I attended Texas A&M University where I received a degree in Communication. In college I found my passion for teaching children while I was an assistant preschool teacher. Watching children progress in something was the most rewarding thing!
After college I was eager to work with children again and was ecstatic when I received the opportunity to work for Natural Leaders. Although I am comfortable being outdoors and getting a little dirty, I too am learning along with the kids the survival skills of this program. My favorite skill to work on is carving and making tools out of wood!

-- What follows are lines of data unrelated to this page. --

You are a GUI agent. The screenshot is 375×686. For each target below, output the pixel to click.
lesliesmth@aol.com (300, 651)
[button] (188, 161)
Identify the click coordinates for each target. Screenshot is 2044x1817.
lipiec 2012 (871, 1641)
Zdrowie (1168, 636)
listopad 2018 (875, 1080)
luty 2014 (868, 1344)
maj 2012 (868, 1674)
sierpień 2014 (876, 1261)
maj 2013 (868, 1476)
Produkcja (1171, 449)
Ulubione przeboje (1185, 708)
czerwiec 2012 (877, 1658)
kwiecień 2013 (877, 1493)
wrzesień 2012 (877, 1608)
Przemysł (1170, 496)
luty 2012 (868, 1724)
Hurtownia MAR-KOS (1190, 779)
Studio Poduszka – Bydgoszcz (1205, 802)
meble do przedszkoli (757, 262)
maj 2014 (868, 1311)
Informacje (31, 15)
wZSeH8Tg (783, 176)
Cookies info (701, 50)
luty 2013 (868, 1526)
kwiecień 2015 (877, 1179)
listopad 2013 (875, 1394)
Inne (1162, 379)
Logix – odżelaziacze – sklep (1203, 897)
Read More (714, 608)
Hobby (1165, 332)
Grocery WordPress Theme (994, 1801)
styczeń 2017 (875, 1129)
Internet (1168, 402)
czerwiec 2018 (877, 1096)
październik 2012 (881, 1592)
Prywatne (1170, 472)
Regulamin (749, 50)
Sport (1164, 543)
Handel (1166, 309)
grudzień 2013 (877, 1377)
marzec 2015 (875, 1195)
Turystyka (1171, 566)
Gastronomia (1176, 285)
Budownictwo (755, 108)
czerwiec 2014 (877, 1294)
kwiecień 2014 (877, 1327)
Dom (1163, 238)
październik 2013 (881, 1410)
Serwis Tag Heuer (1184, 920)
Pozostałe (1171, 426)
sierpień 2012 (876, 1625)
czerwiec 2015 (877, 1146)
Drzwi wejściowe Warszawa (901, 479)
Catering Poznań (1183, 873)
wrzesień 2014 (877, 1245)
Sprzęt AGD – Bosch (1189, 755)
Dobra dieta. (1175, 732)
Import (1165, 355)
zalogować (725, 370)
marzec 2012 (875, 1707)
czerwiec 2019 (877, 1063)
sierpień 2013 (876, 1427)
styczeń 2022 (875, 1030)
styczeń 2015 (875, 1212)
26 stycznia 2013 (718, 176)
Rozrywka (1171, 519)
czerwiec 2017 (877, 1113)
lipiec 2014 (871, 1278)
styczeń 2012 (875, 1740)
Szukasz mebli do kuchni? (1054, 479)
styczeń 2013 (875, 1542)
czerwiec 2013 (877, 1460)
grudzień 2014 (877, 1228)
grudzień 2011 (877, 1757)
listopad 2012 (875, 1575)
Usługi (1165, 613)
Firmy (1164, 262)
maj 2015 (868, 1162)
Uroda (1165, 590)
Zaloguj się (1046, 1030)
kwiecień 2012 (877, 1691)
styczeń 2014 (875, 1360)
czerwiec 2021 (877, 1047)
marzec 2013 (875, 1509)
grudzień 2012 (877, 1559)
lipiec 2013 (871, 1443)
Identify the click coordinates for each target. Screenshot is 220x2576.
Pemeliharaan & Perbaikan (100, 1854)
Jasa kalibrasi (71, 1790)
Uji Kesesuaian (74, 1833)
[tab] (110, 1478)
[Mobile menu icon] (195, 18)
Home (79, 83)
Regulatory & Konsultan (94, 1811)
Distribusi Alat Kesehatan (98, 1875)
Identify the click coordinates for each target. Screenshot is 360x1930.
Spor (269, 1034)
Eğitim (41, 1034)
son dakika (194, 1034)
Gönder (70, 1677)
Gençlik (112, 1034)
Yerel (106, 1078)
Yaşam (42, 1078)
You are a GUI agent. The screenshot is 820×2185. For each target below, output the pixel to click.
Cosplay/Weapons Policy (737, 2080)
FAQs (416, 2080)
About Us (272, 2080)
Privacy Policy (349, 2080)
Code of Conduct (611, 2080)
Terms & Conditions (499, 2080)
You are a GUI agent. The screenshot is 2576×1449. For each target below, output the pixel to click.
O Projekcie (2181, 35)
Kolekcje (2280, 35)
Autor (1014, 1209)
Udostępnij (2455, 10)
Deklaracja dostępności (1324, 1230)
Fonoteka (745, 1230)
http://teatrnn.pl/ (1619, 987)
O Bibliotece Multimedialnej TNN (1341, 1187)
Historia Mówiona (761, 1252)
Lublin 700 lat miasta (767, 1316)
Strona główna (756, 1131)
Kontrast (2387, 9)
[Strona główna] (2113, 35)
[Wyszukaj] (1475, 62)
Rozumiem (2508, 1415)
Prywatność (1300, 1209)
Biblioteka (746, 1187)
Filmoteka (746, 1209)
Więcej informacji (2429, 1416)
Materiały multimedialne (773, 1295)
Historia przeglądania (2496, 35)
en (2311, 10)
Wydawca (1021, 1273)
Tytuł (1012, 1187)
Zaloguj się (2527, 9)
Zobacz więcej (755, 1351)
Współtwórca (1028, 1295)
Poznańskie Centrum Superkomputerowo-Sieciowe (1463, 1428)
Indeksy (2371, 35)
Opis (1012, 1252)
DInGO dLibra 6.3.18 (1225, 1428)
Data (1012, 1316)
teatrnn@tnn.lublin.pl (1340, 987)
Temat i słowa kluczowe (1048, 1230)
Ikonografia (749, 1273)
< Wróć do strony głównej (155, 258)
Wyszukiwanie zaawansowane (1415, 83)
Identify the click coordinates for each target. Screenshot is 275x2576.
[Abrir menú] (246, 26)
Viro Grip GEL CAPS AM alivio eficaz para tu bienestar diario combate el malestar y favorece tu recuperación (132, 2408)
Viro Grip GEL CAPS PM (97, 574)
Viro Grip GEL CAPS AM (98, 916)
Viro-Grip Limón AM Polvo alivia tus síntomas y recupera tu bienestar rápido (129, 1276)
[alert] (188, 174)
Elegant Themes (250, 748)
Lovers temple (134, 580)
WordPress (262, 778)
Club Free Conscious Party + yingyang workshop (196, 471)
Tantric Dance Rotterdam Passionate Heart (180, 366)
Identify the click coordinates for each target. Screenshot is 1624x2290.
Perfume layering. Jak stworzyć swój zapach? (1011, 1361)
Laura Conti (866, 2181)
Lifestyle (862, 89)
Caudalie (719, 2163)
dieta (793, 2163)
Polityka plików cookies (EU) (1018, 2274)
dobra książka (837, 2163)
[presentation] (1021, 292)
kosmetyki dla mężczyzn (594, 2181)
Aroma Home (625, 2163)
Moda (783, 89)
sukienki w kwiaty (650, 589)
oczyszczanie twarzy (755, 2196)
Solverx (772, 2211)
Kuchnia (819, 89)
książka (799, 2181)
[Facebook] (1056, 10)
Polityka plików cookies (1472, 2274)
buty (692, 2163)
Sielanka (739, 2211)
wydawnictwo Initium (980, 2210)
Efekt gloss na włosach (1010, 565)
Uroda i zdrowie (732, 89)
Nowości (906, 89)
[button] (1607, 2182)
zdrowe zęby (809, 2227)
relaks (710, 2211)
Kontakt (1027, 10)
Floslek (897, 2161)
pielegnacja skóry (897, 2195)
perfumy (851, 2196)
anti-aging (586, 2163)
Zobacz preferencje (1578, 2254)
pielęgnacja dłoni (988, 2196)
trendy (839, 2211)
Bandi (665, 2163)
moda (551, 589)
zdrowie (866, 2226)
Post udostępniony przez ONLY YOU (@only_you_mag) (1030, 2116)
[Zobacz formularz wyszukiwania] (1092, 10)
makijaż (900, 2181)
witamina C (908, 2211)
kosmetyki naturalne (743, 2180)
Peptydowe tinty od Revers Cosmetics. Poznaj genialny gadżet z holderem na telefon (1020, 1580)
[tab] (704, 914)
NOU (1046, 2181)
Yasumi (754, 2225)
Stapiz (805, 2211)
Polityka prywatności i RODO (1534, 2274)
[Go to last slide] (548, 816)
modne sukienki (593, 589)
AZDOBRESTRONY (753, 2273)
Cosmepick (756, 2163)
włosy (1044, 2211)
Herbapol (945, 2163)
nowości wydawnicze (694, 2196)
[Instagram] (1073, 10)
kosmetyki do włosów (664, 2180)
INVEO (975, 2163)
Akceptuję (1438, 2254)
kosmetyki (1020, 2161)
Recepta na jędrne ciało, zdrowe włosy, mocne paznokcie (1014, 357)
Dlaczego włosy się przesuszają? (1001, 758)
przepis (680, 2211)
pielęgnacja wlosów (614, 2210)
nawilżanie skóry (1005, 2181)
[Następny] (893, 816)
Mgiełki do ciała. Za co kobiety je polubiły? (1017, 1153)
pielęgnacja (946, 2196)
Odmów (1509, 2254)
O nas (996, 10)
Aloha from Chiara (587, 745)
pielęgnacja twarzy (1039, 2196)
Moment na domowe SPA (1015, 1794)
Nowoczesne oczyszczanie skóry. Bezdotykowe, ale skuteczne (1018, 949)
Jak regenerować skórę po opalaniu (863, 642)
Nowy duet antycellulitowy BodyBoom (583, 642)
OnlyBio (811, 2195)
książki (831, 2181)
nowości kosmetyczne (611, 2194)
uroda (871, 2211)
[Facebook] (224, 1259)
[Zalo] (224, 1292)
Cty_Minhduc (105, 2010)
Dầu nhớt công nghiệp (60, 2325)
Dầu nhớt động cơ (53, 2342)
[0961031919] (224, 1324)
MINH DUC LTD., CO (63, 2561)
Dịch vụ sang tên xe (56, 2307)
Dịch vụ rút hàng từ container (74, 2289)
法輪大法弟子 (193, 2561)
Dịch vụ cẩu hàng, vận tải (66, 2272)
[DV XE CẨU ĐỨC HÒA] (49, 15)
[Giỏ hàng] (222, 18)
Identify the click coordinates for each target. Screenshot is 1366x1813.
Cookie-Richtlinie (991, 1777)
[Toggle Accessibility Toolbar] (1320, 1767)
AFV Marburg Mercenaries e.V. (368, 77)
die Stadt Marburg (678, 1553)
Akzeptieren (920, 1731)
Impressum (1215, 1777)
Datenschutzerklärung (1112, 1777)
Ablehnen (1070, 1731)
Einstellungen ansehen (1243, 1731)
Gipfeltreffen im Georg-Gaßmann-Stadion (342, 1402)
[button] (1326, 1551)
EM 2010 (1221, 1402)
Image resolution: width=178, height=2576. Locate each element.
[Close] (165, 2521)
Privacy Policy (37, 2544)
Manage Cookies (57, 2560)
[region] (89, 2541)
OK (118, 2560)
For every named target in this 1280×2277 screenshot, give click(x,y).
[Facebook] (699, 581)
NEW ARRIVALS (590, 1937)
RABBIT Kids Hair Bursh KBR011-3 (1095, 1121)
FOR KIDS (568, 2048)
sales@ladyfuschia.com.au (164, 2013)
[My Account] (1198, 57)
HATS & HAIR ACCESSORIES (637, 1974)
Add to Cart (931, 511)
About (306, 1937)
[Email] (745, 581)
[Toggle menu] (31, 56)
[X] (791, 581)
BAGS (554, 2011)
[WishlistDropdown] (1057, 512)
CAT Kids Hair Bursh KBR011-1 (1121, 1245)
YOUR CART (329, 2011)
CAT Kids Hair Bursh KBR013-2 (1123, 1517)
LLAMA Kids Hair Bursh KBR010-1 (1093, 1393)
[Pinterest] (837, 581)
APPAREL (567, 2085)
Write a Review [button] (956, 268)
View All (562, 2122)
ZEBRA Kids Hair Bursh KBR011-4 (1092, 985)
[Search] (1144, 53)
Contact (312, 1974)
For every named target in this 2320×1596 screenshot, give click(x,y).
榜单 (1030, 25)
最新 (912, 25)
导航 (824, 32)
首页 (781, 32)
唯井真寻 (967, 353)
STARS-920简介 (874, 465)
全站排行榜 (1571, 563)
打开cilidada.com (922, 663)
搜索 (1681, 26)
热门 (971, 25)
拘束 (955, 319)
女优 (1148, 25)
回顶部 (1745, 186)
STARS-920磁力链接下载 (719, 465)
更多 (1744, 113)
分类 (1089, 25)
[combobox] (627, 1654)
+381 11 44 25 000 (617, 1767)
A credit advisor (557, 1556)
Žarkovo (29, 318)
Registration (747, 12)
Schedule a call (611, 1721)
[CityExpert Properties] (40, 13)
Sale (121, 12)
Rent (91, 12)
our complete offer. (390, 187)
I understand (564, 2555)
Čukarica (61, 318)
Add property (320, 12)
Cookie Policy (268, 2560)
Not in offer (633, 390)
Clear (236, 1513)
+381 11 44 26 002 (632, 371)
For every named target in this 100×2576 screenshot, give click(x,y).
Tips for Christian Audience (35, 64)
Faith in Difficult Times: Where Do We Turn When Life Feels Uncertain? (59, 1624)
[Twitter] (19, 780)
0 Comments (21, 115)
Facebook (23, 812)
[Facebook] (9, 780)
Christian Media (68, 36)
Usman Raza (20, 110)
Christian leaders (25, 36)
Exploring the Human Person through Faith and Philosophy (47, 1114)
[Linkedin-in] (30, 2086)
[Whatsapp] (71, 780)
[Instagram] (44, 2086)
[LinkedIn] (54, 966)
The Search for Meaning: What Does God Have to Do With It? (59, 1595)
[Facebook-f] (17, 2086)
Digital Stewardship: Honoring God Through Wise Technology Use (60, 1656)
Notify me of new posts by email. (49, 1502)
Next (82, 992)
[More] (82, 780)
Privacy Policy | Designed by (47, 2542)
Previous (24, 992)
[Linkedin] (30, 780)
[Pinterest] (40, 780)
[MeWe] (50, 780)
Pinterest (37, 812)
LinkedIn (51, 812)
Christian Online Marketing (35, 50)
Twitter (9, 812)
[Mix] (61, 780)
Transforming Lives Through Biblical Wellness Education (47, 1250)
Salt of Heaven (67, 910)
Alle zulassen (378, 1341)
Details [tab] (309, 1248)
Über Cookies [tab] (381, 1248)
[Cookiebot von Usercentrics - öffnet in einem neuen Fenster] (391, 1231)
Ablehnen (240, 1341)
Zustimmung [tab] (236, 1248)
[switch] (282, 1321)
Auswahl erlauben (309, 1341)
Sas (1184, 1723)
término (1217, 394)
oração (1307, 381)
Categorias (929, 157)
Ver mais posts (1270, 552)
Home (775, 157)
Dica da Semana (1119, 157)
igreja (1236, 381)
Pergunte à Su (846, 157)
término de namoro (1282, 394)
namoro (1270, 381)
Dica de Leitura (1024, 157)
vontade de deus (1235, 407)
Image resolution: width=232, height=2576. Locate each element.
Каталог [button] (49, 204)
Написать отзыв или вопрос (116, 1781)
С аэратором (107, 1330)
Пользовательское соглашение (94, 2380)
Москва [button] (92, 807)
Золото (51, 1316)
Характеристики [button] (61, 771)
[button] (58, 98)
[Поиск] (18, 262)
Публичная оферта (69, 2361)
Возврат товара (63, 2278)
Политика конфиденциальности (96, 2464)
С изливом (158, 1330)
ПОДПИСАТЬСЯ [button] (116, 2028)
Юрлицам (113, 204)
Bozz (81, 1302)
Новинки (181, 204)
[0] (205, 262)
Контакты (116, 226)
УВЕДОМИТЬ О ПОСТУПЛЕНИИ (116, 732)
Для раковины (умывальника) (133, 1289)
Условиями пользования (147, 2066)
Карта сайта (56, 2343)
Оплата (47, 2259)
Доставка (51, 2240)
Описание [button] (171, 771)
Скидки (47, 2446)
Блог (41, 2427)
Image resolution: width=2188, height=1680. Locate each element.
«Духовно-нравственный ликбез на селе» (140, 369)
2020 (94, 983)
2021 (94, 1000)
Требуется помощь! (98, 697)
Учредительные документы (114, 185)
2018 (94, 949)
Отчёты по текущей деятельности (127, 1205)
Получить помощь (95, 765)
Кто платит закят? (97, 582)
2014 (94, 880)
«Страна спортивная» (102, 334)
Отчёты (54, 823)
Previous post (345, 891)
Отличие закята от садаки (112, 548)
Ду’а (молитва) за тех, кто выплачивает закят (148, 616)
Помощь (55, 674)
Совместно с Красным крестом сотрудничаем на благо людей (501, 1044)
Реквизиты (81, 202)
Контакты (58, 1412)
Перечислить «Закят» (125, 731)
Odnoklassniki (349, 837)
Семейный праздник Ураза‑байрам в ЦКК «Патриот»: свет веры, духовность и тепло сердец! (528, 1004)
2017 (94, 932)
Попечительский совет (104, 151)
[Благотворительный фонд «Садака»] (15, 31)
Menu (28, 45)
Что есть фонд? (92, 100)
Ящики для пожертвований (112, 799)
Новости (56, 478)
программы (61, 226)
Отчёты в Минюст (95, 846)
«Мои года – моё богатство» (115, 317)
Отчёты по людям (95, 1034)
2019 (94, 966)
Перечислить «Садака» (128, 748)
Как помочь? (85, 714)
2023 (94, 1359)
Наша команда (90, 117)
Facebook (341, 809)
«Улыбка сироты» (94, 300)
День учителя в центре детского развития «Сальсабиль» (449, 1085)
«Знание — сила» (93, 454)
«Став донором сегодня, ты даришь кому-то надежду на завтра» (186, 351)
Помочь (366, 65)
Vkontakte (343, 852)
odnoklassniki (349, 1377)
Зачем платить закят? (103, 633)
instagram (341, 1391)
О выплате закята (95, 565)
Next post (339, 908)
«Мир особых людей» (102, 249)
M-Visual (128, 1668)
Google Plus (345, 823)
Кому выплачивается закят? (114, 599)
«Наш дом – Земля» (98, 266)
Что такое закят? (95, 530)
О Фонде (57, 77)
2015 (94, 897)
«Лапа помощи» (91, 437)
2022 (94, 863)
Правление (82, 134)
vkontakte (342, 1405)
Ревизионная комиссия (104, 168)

Master of Visual Communications
My journey in content creation and outdoor photography started in late 2017. I grew up in Houston, Texas my entire life. I’ve had a heart for nature ever since I was a kid; hiking with my brothers, going biking on trails, and other small random adventures. Even though Houston doesn’t have the same outdoor experiences as say, Seattle or Colorado, I managed with what my city had to give me. I began surrounding myself with other like-minded creatives and started my photography journey right after Highschool. From this I grew passionate in what I can do with a creative mind and a camera.
Since 2017, I’ve been traveling and adventuring around the United States. Spending my time camping in dense forests, backpacking up massive mountains and catching some amazing views. Once starting in July of 2020, being a part of the Natural Leaders team has taught me so much on outdoor survival. Not only do I provide my own photography skills, but I have the opportunity to apply that with the skills Natural Leaders has given me. With that I can capture the essence of what this organization has to offer its students, from fun games to plant and animal knowledge.
With nature photography, the way you see things change. You start to see things in a different perspective, at a different angle, and with more focus. You begin to notice the small details and take in the beauty of the outdoors more than you usually would, and that is something I noticed at a young age, and think that this is something our students should learn too.